Where does all the time go??
As I sit here and gripe about this and that, my mind drifts to this little girl, Layla Grace. This little girl's story absolutely breaks my heart. She is just a couple of months older than Wilkins and has cancer. She is literally withering away like a little flower in front of her parents eyes. I find myself checking her parent's blog all the time to check for updates. I have now joined the dreaded Twitter just to be her follower so that I can get updates when I am not at home. Reading about her and how much her mother wishes that she would be up running around getting into everything like 2 year olds do makes me stop and just be grateful that Wilkins is coloring all over her kitchen. Or that she just spilt my entire cup of grape kool aid all over the floor and that she is constantly pulling all her toys out. As much as I want to just throw my hands up in the air and say "Calgon, Take me Away", instead I say "Thank you Lord for my healthy little girl". I can't imagine what these people are going through and I don't ever want to. I can only imagine how scary it is...I was terrified when Wilkins was in the hospital at 6mths old with RSV hooked up to IVs. So if you happen to read my blog please check out hers: http://www.laylagrace.org/.

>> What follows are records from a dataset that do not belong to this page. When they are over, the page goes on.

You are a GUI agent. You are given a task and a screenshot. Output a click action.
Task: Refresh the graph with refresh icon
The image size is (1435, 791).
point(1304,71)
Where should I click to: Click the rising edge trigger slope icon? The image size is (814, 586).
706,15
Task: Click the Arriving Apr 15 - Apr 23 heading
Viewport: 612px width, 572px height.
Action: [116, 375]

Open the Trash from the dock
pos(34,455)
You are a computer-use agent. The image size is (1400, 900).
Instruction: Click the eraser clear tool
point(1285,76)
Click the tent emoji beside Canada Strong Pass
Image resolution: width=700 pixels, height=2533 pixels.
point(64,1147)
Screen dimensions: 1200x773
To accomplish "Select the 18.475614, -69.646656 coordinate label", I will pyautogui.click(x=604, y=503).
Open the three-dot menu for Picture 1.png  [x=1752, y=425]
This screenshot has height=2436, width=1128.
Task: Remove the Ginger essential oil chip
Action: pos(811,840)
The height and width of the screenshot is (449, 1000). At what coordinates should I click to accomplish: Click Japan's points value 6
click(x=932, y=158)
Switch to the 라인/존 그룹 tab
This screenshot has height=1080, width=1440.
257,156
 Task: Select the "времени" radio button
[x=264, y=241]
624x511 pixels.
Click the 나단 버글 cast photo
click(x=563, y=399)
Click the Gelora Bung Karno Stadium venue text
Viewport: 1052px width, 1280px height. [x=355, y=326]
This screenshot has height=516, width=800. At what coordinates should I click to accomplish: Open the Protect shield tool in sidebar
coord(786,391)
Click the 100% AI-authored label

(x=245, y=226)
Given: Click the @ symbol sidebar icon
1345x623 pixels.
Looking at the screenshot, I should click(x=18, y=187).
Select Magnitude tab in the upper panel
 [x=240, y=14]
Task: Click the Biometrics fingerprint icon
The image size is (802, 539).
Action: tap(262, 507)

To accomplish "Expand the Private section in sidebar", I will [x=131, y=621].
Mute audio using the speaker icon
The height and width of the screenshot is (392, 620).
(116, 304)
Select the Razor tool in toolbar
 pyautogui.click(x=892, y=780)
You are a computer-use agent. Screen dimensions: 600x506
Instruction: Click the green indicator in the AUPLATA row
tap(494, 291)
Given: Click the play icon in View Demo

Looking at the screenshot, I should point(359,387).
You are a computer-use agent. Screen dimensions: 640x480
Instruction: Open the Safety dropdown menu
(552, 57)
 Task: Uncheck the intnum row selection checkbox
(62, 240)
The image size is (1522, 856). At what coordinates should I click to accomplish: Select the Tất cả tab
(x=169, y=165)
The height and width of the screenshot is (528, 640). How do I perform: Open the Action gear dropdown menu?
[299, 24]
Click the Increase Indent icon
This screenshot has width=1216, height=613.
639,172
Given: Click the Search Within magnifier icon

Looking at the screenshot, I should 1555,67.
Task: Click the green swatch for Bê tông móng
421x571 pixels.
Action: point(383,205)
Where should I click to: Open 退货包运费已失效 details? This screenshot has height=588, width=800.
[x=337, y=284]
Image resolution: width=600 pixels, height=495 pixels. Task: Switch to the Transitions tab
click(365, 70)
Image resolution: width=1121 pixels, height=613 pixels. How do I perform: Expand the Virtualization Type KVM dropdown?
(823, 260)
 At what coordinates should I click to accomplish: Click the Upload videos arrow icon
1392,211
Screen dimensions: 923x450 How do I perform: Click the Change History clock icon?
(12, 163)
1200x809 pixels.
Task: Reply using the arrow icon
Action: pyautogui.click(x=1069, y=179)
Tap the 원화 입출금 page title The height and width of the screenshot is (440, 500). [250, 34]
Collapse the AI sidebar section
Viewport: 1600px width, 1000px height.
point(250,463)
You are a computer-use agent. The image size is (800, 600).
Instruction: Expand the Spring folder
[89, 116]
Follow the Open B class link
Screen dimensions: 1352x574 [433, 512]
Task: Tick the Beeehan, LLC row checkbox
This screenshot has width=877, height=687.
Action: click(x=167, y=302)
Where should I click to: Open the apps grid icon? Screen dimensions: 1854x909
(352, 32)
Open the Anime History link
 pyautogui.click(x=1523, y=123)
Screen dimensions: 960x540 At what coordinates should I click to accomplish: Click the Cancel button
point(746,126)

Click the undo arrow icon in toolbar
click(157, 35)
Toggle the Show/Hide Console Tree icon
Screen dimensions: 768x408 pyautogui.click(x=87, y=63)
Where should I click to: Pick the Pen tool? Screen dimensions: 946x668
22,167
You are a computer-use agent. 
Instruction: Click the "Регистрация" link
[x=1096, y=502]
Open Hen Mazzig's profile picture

Where are you Amanda? This really bothers me. Amanda Brown was a friend of mine growing up and her grandmother just died on Saturday. On Sunday, we drove down to Alabama to go to the wake only to hear from her brother, Larry, that no one has heard from her in over three years. This has really been weighing heavily on me. I don't understand. How do you not know where your sister, daughter, neice, grandaughter, or friend is? She used to be all these things to so many different people. I know that Amanda would want to know about her grandmother. Sis Maude raised her since she was 5 years old...we used to run wild at their house. What if she is in jail or worse...what if she is dead herself? This is horrible. I can't imagine not knowing where either one of my sisters are. Wherever you are Amanda I hope you are ok and I just want to say I met your daughter and she is the spitting image of you.
While at the wake on Sunday I did get to see a little miracle walking...Kensley!! Yep she was walking and she looked so good. I ran into lots of people that I grew up with. It is really sad that you always see old friends and family only when someone dies. Too bad we don't make time to see each other more...always wait until it is too late. The real adventure of the night was going to some Mexican restaurant on Sand Mountain!! The fact that it is in Ider, Al should be the first red flag...the second red flag was that a white man owned it while 3 guys who were speaking spanish in a southern drawl was cooking and serving the not so great food!! Stay away from this place. We had fun but the food was horrible!